The CC Clique (), or Central Club Clique (), was one of the political factions within the Kuomintang (The Chinese Nationalist Party), in the Republic of China (1912–49).  It was led by the brothers Chen Guofu and Chen Lifu, friends of Chiang Kai-shek.

Chen Lifu and his older brother Chen Guofu were nephews of Chen Qimei, who until his assassination by the Chinese warlord Yuan Shih-kai in 1916 was the mentor of upcoming Nationalist leader Chiang Kai-shek.  Because of those personal ties, the Chen brothers came to direct the organizational operations of the Chiang-dominated KMT, founding their own political organization known as the CC Clique.

Considered to be the extreme right of the Kuomintang alongside the Blue Shirts Society, the CC Clique represented traditionalists, anti-Communists, anti-Japanese and land interests. They stood closest to Generalissimo Chiang Kai-shek, influencing appointments and promotions, and held the largest block of votes in the Central Executive Committee. Chen Li-fu was considered the party head. Its members included many of the elite within the party, including such people as Chiang Kai-shek's wife Soong Mei-ling and H.H. Kung. They influenced intelligence, trade, banking, the military, education, and propaganda.

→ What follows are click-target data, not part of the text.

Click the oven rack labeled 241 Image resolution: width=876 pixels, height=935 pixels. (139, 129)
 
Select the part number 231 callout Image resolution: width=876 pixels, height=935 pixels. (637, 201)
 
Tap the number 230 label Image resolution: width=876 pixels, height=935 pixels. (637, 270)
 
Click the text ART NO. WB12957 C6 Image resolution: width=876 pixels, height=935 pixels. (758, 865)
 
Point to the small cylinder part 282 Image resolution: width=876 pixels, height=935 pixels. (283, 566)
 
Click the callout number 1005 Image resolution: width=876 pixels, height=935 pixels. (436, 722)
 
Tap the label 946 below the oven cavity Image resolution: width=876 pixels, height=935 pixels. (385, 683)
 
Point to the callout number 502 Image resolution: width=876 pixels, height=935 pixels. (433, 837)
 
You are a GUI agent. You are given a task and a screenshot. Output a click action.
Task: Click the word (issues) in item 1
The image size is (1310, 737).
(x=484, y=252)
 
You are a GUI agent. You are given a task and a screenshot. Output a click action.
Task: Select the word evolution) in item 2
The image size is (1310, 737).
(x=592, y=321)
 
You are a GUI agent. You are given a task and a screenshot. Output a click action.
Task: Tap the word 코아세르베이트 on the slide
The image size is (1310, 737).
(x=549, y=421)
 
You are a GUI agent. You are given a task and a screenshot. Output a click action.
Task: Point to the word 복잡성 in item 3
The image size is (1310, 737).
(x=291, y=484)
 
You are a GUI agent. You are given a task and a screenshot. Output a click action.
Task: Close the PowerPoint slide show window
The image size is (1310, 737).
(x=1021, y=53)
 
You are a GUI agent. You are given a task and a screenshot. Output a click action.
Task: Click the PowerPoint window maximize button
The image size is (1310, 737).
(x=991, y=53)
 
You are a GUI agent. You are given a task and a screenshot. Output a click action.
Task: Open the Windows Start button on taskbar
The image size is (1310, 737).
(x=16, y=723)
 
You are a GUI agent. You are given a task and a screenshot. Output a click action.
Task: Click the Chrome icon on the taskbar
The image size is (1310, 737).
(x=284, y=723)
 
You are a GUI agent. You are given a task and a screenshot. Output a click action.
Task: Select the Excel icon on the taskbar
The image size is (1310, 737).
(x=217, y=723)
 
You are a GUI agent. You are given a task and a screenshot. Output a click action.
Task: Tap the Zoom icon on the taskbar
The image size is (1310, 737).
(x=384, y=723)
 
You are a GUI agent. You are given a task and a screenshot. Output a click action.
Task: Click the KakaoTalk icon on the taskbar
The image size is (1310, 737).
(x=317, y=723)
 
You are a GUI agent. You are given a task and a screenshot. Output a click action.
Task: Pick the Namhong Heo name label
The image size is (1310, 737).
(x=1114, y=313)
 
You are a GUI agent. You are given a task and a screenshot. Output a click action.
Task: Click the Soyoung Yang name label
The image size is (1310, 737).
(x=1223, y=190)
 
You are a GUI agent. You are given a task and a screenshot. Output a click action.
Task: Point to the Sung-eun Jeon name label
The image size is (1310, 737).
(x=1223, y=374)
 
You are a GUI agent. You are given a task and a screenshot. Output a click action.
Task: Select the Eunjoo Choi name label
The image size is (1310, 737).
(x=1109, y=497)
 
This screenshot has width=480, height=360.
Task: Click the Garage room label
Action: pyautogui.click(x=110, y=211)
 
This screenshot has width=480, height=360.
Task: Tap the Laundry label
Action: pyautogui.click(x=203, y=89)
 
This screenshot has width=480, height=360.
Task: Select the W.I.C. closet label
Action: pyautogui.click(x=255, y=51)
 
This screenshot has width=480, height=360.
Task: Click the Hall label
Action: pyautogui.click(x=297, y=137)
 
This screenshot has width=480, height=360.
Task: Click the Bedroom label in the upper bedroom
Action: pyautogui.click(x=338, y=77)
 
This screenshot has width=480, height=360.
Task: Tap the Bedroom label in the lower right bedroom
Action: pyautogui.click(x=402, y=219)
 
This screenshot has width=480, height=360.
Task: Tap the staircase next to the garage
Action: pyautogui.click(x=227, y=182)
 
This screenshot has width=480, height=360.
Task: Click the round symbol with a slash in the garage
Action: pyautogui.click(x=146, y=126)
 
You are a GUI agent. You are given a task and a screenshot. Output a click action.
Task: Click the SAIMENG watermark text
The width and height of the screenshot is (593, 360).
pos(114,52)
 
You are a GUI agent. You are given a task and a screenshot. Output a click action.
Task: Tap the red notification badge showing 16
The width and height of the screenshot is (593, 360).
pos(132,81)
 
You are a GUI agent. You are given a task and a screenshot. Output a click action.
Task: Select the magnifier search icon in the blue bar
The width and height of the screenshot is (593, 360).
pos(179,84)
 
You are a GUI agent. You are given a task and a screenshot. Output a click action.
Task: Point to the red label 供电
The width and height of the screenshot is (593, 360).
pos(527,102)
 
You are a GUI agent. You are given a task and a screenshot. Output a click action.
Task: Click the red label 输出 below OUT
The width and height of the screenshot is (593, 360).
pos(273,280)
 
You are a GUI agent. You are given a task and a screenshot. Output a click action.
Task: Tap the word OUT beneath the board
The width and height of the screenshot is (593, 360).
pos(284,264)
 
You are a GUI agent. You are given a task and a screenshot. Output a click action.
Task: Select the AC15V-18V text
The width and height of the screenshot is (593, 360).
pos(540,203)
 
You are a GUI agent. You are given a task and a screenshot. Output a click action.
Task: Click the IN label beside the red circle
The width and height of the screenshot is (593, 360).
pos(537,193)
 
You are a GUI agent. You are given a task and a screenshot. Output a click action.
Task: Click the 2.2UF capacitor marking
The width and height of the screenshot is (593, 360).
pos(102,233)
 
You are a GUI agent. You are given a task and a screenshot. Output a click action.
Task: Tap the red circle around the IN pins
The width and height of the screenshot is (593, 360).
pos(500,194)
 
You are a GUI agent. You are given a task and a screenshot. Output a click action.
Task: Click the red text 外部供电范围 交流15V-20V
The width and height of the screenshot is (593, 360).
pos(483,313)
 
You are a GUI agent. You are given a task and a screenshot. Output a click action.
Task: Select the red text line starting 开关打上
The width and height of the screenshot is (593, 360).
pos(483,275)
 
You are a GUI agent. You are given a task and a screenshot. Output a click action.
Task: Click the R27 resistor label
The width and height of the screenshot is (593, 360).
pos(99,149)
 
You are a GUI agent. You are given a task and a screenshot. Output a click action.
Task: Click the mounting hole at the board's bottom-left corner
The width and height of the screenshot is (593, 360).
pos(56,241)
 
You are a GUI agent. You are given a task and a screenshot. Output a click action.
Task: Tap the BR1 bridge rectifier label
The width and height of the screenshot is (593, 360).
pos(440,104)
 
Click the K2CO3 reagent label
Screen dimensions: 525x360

The CC Clique placed loyal followers throughout the party and the government machinery, ensuring influence in the bureaucracy, educational agencies, youth organization and labor unions.  The brothers also influenced the KMT's Central Bureau of Investigation and Statistics, one of Chiang's two main police and intelligence bodies. Chen Lifu freely admitted that these units caused
considerable criticism (The Storm Clouds, p. 68).

Notable members
Wang Tseng-shan, a Chinese Muslim, was the KMT commissioner of Civil Affairs in the Xinjiang Coalition Government from 1946–47, and was associated with the CC Clique. The Uyghur Masud Sabri was also a CC Clique member, as was the Tatar Burhan Shahidi and the KMT-general and Han-Chinese Wu Zhongxin.

Literature
 Frederic Wakeman: Ideological Rivalries: The Blue Shirts and the “CC” Clique, in: Frederic Wakeman (ed.): Spymaster: Dai Li and the Chinese Secret Service, Berkeley (CA): University of California Press, 2003, pp. 98–109.